Researchers studying elusive, nocturnal animals often use camera traps, which are triggered when the creature comes close to them. So what’s the best way to get these animals to come close enough to get a photo or video? According to Scientific American’s The Thoughtful Animal blog, researchers swear by Calvin Klein’s Obsession for Men.
Miguel Ordeñana, a biologist with the Natural History Museum of Los Angeles, in the United States, who studies the solitary, night-hunting jaguars of Nicaragua, tells the blog that he experimented with other scents, spraying them on a tree branch near the camera trap, before happening on the attraction of the Calvin Klein cologne. (A four-ounce bottle sells at Macy’s for $71.)
“It has civetone and it has vanilla extract,” he told the blog, which pointed out that “civetone is a chemical compound derived from the scent glands of civets, smallish nocturnal cat-like critters native to the Asian and African tropics, and it’s one of the world’s oldest perfume ingredients.” (Modern scentmakers often use synthetic versions of civetone.)
According to Ordeñana, “What we think is that the civetone resembles some sort of territorial marking to the jaguar, and so it responds by rubbing its own scent on it,” which gets the jaguars to trigger the camera.
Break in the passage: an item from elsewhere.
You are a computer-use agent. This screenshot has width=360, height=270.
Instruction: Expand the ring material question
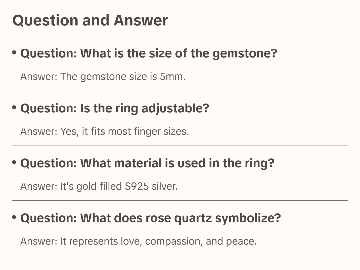click(x=147, y=163)
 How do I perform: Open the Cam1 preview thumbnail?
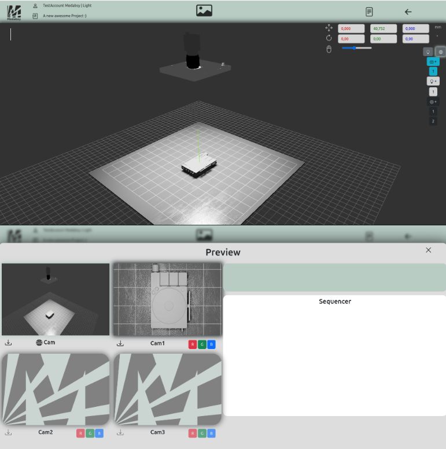(167, 299)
And the vanilla? It might prompt the cat’s curiosity.
This is important, the blog points out, because camera traps “help researchers collect evidence of rare species or rare behaviors, as was demonstrated last week when a camera trap captured shocking images of a golden eagle attacking a sika deer. Or they could help researchers come face to face with an animal that might otherwise be dangerous or harmful. An array of camera traps is also more cost efficient than paying an army of field assistants to observe animal behavior or to conduct a census.”
It’s unclear what relevance this might have for the guy who wears Obsession on a date. But if you’re planning to go on a safari, you might want to leave the scent at home.